Opinião do historiador António Matias Coelho
Lisboa, 31 out 2014 (Ecclesia) – O historiador António Matias Coelho defende que os cemitérios, mais do que espaços “para lidar com a morte”, constituem um acervo fundamental “para perceber a sociedade" onde estão inseridos.
“Não há nenhuma vantagem em que a morte seja um tabu, como tem sido”, sustenta o investigador, em entrevista à Agência ECCLESIA.
Segundo aquele responsável, “muito frequentemente os cemitérios reproduzem, mesmo em termos de organização do espaço, de hierarquias sociais, de gostos, o mundo de onde vêm, o mundo dos vivos que os produzem”.
Nesta perspetiva, mais cultural, António Matias Coelho aponta o cemitério da Chamusca, em Santarém, como “um dos mais interessantes do mundo”, por vários motivos.
Em primeiro lugar, “porque reproduz de uma forma muito clara, óbvia, a organização do espaço da vila, com um conjunto de jazigos que pertencem às famílias mais ricas, que vivem na vila na rua direita, na rua principal, e que aqui estão também na rua principal do cemitério”.
Nas “alas laterais”, estão sepultadas as pessoas que “correspondem sensivelmente à classe média” enquanto na “parte posterior, atrás da capela” ficam os "covais comuns, dos mais pobres, que correspondem às pessoas que tradicionalmente viviam na parte mais distante do centro da vila”, complementa o historiador.
Por outro lado, a memória dessas pessoas, aquilo que foram e fizeram, está patente “em tudo” o que compõe o cemitério, “na arte, no gosto, na colocação nas campas não apenas do nome e da fotografia mas das ferramentas de trabalho”.
Esta atitude perante a morte, que ainda hoje se mantém, teve origem no século XIX com o advento do “liberalismo” e da ideia do “individualismo, principio tipicamente burguês que triunfou com as revoluções liberais”.
Isto além de outras razões, relacionadas com “preocupações sanitárias”, por exemplo.
“Da mesma forma que vingou a ideia de um homem um forte, vingou a ideia um homem uma campa; depois a de um homem e um epitáfio, um homem e um nome e, um pouco mais tarde, a ideia de um homem e uma fotografia”, explica o antigo membro do setor da Cultura da Câmara Municipal da Chamusca.

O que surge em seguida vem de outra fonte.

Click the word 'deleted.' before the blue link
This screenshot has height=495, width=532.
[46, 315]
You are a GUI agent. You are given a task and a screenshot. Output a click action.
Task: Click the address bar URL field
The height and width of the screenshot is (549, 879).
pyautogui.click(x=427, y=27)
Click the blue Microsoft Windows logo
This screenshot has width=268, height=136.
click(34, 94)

Antes, “há 200 anos e daí para trás, antes das revoluções liberais, os sentimentos em torno da morte não eram os mesmos, a começar pelo facto das pessoas serem sepultadas no próprio sítio onde tinham vivido, no espaço dos vivos”.
“E os vivos, cada vez que iam à missa, pelo menos uma vez por semana ao domingo, passavam junto dos mortos, ou seja mortos e vivos comungavam o mesmo espaço, no centro da povoação”, frisa o historiador.

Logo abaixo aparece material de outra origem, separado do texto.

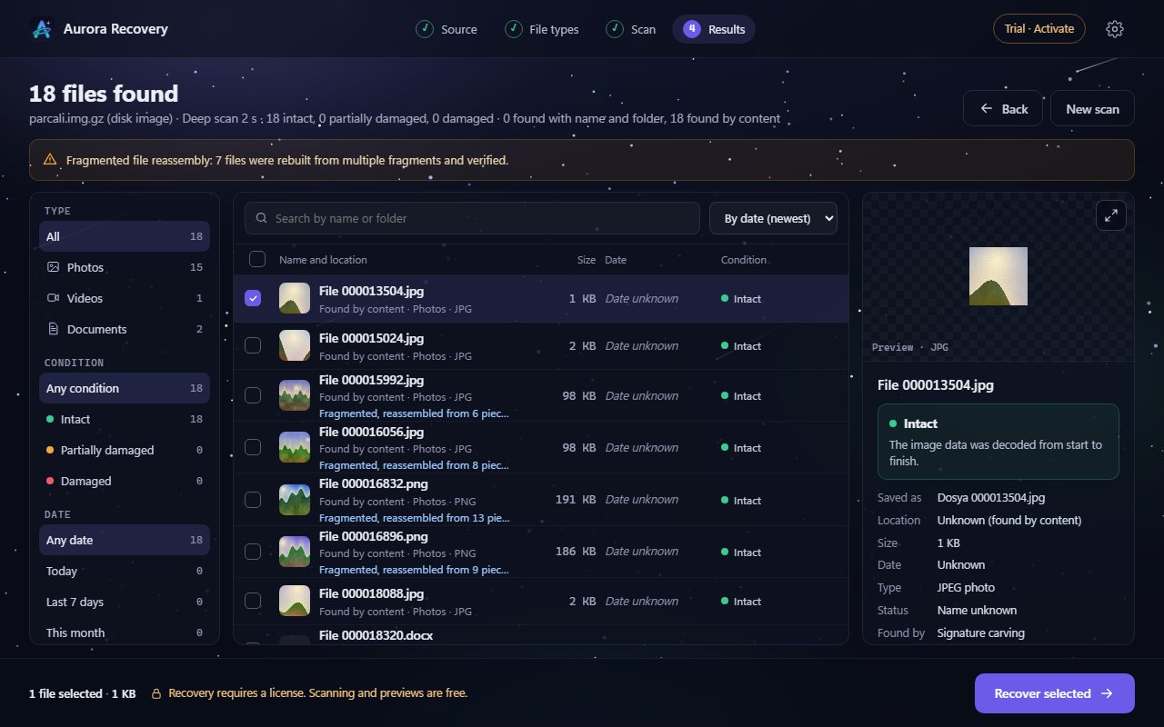Filter by Videos type

[125, 298]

Para António Matias Coelho, o cemitério atual é um “livro aberto, uma espécie de espelho da sociedade”.
Daí que defenda que “nenhuma visita a uma povoação fica sempre completa se não contemplar uma visita ao seu cemitério”.
A entrevista com o historiador poderá ser acompanhada este domingo, Dia de Fiéis Defuntos, durante a emissão do programa 70×7, a partir das 11h18 na RTP2.